### Records provided
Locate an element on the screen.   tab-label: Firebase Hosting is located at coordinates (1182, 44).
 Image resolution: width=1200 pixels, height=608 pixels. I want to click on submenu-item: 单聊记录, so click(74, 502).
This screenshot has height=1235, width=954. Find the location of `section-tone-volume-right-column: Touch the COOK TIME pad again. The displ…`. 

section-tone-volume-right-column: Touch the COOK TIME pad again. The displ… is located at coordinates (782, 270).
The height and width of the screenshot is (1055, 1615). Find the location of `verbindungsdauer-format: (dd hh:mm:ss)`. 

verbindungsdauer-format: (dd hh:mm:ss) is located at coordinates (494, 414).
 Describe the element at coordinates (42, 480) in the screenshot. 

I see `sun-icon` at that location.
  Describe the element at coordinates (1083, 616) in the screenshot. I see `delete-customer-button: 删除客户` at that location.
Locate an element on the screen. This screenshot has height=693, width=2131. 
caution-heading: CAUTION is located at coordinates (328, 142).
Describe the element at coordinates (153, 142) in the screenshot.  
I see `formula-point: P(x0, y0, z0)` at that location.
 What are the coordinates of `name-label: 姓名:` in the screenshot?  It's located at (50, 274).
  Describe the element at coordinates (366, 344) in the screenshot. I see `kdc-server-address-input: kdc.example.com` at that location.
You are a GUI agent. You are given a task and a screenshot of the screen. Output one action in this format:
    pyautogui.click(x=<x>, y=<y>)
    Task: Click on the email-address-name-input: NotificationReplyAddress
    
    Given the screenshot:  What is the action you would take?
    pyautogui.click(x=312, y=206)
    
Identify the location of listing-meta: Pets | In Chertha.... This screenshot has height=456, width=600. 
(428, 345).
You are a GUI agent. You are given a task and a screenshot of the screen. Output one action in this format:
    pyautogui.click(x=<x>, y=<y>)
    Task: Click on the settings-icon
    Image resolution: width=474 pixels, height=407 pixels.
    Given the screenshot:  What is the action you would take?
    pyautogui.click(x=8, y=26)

### Task
Identify each line of the records that contains the word "Touch" and copy those lines.

### Output for this exercise
This screenshot has height=1235, width=954. Find the location of `section-tone-volume-right-column: Touch the COOK TIME pad again. The displ…`. 
section-tone-volume-right-column: Touch the COOK TIME pad again. The displ… is located at coordinates (782, 270).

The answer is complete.